▶ _Text segment_
********

Shopping, though a relatively modern phenomenon, has a history and has evolved over the times. In ancient times, there was no concept of money. People took goods that they had produced themselves to barter for other things. Fairs and markets were in operation from early times but few and far between. People would shop for goods at a weekly market in the towns near their homes.
Subsequently, shops began to be permanently established and soon became specialised, e.g. a newsagent, a pharmacy, a greengrocer and so on. Customers would be served by the shopkeeper, who would retrieve all the goods on their list. Eventually the facility of home delivery was added.
Then department stores and supermarkets appeared. The whole array of items on sale emerged from the dark and dingy storerooms and found them being displayed along with shelves full of other merchandise. The customers could now see the choices of products that were available to them, arranged systematically into various departments. Dressing up the display window became an art to lure the customers. Large malls came into the picture which often housed these department stores along with other retail outlets.
Although grand and imposing malls have become a common enough sight in most metropolitan cities, there are many famous malls around the world and each with its own call to fame. The creative brains behind these shopping malls continue to come up with more and more innovative ideas to attract customers. If it’s not a food court serving cuisine from all over the world, then it is a movie theatre, a bowling alley, an aquarium or even an indoor amusement park. As far as department stores are concerned who hasn’t heard of Harrods, Debenhams in the U.K. or Bloomingdale, JC Penney or Wal-Mart in the U.S.A.? Even in India, Reliance and Big Bazar have become big names in the department store business.
The latest trend is shopping on the internet. You can order anything you want from books to fresh flowers and have it delivered to the comfort of your own home. Although this sector caters mainly to the class of consumers that have access to the internet and have a bank account and credit cards etc., it has caught on quite fast as it eradicates the need for going out and dealing with a shopkeeper. A disadvantage of shopping online is that you cannot assess the features of the product as you can’t touch, smell, or try on the product you want to buy.
Shopping is no longer an inconvenient chore and has moved into the domain of leisure. If you are learning a new language, you will probably be learning shopping vocabulary right at the start. This love for shopping has led to the emergence of terms such as ‘window shopping’, ‘retail therapy’, ‘shopaholic’ and even ‘bargaining’.

********

▶ _Your objective_
Copy out, word for word, the stretch of the shopping history text from "The latest trend" through "want to buy.".

▶ _Information provided_
********

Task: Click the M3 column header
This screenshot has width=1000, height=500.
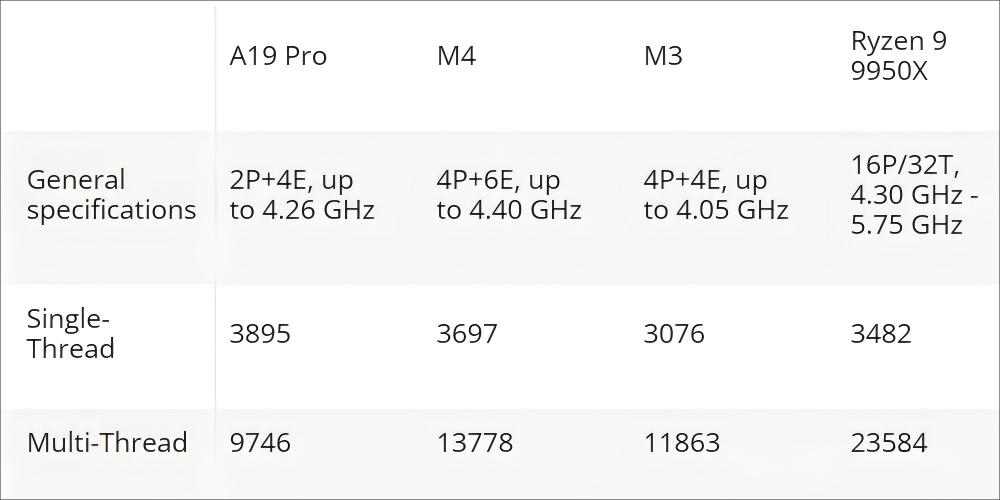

********

▶ _Expected answer_
The latest trend is shopping on the internet. You can order anything you want from books to fresh flowers and have it delivered to the comfort of your own home. Although this sector caters mainly to the class of consumers that have access to the internet and have a bank account and credit cards etc., it has caught on quite fast as it eradicates the need for going out and dealing with a shopkeeper. A disadvantage of shopping online is that you cannot assess the features of the product as you can’t touch, smell, or try on the product you want to buy.